→ The input:
+++

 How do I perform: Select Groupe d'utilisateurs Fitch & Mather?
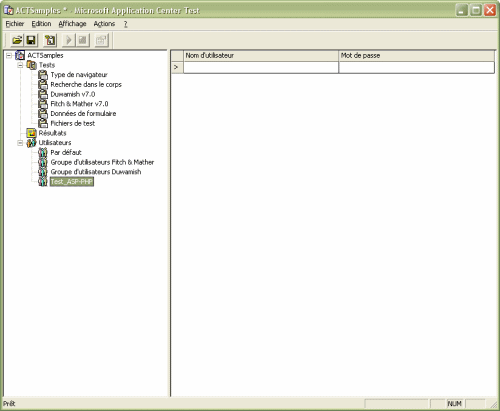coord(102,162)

+++

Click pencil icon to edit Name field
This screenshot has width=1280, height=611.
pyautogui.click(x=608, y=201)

+++

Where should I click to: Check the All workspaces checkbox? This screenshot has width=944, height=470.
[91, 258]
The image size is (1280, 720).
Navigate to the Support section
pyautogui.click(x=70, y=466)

+++

→ Written exercise:
Rename "Select" to "Choose" in everything from the line containing "How do I perform: Select" down to the line containing "coord(102,162)", keeping all else unchanged and leaving the pictures out of your answer.

→ Exercise response:
 How do I perform: Choose Groupe d'utilisateurs Fitch & Mather?
coord(102,162)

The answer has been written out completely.